Un zorro, aunque joven, era muy astuto. Encontró un día el primer caballo que veía en su vida. Y a
cierto lobo que era más joven que él, va y le dice:
–ven corriendo, compañero. He visto a un animal grande y hermoso pastando en nuestros prados.
¡Todavía me bailan los ojos de contento!
–¿Es más fuerte que nosotros? –preguntó el lobo riendo–.
Muéstrame una foto.
–si fuera un fotógrafo o tan solo tuviera una cámara.
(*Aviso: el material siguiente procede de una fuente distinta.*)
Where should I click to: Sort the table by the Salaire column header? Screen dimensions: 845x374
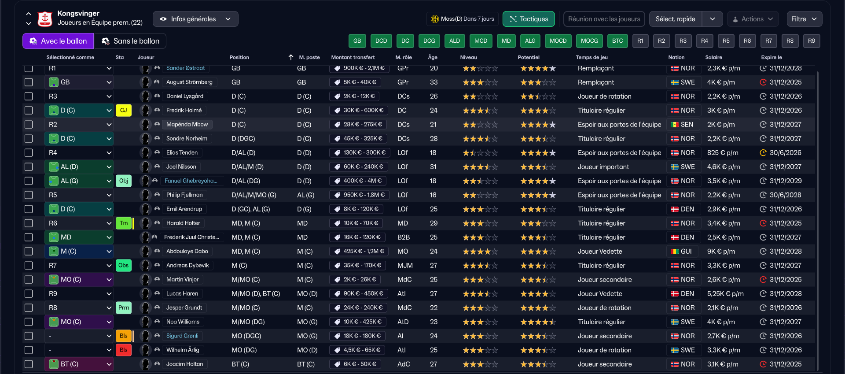pyautogui.click(x=713, y=57)
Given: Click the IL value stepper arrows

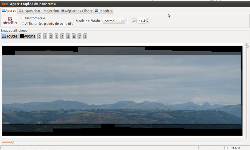Looking at the screenshot, I should [x=148, y=21].
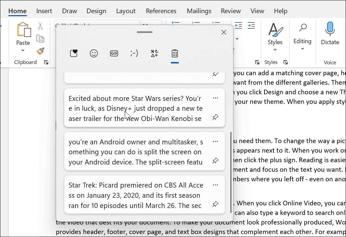Open the References ribbon tab
The width and height of the screenshot is (346, 237).
[161, 11]
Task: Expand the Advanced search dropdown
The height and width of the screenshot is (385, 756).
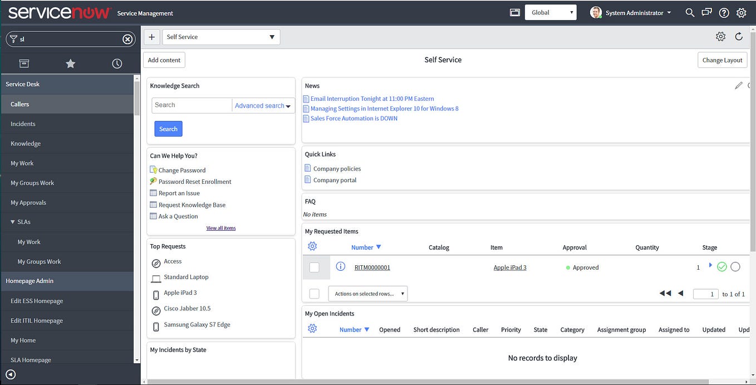Action: [262, 105]
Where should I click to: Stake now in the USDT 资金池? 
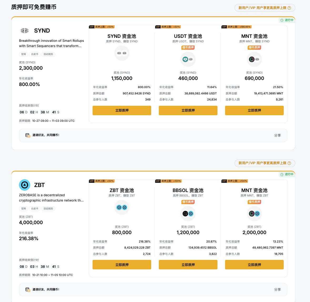click(x=188, y=110)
Pero te aseguró que es asombroso –replicó el
zorro–. Ven. ¿Quién sabe si no es una presa que la suerte nos envía?
Parten los dos donde el caballo, quien no se sorprendió al contemplar a semejantes amigos-
–Señor –dijo el zorro – estos humildes servidores queremos saber su nombre.
El caballo, al que no le faltaba inteligencia, les contestó:
–ustedes mismos podéis leer mi nombre, caballeros; mi zapatero me lo ha escrito en la suela.
La zorra se excusó a causa de sus pocas luces:
–mis padres no me han llevado al colegio; son pobres y no poseen más que un agujero. Pero los de
mi amigo el lobo, que son unos grandes señores, le han enseñado a leer.
El lobo, halagado por estas palabras, se acercó al caballo; pero su curiosidad le costó cuatro dientes
que le arrancó de una patada el caballo, cuando salió corriendo. El zorro al ver al lobo por tierra,
adolorido, sangrante y estropeado.
–Hermano –dijo el zorro–: esta lección justifica lo que me han dicho personas inteligentes: ese
animal te ha escrito en la cara que el prudente desconfía de lo desconocido.

Obligados por la sed, a un mismo arroyo acudieron el lobo y el cordero. En la parte más alta estaba
el lobo, y bastante más abajo el cordero.
Incitado por su gran voracidad, el lobo buscó un motivo de pelea.
–¿Por qué? Preguntó–, ¿has enturbiado el agua que estoy bebiendo?
El animal lanudo repuso atemorizado:
–¿Cómo puedo hacer, oh, lobo, lo que dices? El agua corre desde donde tú estás hasta donde yo
bebo.
Rechazado por la fuerza de la verdad, el lobo dijo:
–hace seis meses hablaste mal de mí.
–Todavía no había nacido –respondió el cordero.
–¡Pues fue tu padre, entonces, el que habló mal de mí!
–Insistió, el lobo. Y cogiéndole le devoró con injusta muerte.